▸ WHAT THE TASK REQUIRES
Copy out everything from the line containing "Open language settings via the globe icon" down to the line containing "This screenshot has width=2243, height=1457.", changing "percent style" to "percentage format" and leaving the rest untouched.

▸ MATERIAL PROVIDED

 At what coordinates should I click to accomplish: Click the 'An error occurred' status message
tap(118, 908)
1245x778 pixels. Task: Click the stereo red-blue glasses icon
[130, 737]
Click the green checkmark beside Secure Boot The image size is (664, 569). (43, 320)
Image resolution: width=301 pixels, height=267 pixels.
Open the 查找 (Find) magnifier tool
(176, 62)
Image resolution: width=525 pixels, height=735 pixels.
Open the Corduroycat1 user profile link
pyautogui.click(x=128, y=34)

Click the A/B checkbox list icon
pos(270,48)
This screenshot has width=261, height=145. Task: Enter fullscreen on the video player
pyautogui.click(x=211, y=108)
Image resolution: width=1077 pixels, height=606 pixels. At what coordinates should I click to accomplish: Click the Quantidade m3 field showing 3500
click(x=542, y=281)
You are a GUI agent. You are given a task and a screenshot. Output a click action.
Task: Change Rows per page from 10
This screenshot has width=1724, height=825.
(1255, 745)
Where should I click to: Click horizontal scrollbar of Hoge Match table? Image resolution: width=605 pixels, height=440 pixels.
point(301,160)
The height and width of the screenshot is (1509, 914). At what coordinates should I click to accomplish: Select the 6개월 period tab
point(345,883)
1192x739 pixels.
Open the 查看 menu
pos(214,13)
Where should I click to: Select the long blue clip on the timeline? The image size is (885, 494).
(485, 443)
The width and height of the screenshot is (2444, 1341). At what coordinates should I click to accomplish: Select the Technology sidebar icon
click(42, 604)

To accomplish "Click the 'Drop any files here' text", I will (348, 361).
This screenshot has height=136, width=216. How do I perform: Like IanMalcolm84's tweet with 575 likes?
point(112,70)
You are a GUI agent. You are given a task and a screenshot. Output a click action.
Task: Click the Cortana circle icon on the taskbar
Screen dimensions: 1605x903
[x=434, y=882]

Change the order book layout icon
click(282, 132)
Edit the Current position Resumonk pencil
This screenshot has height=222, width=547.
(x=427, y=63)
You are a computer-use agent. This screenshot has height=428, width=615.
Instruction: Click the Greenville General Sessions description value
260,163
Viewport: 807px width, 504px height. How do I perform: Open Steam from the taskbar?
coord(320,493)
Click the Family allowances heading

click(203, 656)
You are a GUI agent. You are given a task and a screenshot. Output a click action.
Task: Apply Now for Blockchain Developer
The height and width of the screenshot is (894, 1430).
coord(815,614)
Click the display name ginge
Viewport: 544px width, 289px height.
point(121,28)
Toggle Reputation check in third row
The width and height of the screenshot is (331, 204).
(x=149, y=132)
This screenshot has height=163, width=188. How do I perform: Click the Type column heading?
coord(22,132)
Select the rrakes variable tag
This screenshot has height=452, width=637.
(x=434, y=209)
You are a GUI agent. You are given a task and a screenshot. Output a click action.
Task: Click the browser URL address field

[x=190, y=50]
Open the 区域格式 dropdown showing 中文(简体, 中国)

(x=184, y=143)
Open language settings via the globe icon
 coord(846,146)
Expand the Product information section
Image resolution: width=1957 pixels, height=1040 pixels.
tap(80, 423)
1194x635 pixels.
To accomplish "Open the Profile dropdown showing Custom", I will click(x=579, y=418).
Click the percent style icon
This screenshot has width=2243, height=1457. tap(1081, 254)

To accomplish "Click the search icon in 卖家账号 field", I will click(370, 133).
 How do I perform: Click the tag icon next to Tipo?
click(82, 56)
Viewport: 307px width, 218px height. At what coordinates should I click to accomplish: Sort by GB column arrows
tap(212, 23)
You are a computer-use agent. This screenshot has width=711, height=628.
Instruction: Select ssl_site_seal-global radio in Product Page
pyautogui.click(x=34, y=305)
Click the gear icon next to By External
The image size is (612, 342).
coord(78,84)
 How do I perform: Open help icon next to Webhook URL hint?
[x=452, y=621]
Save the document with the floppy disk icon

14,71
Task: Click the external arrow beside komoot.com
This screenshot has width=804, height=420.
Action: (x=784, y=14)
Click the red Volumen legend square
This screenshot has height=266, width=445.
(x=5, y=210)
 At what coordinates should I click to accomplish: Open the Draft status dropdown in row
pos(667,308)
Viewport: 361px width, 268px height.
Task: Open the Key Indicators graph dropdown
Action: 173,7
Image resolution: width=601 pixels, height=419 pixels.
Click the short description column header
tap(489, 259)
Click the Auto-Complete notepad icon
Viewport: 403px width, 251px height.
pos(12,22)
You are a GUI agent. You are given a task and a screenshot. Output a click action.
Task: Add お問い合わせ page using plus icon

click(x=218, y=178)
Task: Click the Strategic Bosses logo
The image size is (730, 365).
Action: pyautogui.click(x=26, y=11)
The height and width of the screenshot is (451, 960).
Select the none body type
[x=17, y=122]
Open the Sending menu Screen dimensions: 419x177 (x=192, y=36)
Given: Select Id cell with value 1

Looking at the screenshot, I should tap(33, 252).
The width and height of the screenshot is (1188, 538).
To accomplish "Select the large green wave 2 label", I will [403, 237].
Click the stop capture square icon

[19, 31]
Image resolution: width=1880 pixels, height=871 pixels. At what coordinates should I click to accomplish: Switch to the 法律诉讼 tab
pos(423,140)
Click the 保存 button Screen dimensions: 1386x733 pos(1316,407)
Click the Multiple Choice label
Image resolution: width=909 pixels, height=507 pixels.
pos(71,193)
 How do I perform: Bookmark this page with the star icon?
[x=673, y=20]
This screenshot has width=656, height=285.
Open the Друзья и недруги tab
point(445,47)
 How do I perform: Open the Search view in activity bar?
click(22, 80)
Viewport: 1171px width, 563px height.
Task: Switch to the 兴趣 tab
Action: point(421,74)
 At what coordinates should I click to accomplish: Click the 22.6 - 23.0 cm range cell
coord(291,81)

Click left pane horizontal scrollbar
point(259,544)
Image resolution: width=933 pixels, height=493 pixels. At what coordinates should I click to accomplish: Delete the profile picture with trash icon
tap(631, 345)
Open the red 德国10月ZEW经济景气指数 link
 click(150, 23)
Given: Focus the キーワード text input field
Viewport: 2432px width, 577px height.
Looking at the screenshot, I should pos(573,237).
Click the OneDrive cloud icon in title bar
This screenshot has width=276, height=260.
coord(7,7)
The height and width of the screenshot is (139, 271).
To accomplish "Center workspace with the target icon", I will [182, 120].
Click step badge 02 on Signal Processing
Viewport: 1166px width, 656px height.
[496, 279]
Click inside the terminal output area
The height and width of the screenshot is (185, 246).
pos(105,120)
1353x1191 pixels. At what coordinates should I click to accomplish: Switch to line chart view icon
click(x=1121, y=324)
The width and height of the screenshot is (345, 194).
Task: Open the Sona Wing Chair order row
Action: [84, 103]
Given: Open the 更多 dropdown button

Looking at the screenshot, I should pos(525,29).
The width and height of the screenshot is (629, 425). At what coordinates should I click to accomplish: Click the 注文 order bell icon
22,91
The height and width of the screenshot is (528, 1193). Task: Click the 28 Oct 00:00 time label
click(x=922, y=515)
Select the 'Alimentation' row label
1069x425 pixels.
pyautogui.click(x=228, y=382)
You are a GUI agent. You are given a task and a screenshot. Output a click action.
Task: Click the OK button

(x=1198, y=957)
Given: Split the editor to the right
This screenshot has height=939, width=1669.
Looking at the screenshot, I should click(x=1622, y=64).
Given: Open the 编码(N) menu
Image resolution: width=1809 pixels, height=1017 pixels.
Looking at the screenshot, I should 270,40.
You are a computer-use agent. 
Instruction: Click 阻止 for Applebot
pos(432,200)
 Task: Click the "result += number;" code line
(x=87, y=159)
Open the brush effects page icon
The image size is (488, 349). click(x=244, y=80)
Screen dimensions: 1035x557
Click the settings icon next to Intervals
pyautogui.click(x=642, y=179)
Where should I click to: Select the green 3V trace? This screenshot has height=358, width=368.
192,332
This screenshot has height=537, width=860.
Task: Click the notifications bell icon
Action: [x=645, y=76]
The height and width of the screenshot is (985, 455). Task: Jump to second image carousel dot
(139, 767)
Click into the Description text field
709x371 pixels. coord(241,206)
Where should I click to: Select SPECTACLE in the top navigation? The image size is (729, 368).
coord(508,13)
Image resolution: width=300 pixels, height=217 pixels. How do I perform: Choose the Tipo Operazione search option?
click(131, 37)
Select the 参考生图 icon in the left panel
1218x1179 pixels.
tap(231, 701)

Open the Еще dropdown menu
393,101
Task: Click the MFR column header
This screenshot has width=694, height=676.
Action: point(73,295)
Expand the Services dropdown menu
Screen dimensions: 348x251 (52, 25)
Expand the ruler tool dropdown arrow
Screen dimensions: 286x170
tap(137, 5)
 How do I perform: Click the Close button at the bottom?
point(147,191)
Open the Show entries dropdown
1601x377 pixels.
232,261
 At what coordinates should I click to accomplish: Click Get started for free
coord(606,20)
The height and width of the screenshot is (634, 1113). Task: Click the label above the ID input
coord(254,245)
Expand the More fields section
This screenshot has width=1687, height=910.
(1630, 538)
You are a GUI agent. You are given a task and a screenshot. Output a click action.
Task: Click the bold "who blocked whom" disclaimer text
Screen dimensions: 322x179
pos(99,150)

▸ OUTPUT OF THE TASK
Open language settings via the globe icon
 coord(846,146)
Expand the Product information section
Image resolution: width=1957 pixels, height=1040 pixels.
tap(80, 423)
1194x635 pixels.
To accomplish "Open the Profile dropdown showing Custom", I will click(x=579, y=418).
Click the percentage format icon
This screenshot has width=2243, height=1457. tap(1081, 254)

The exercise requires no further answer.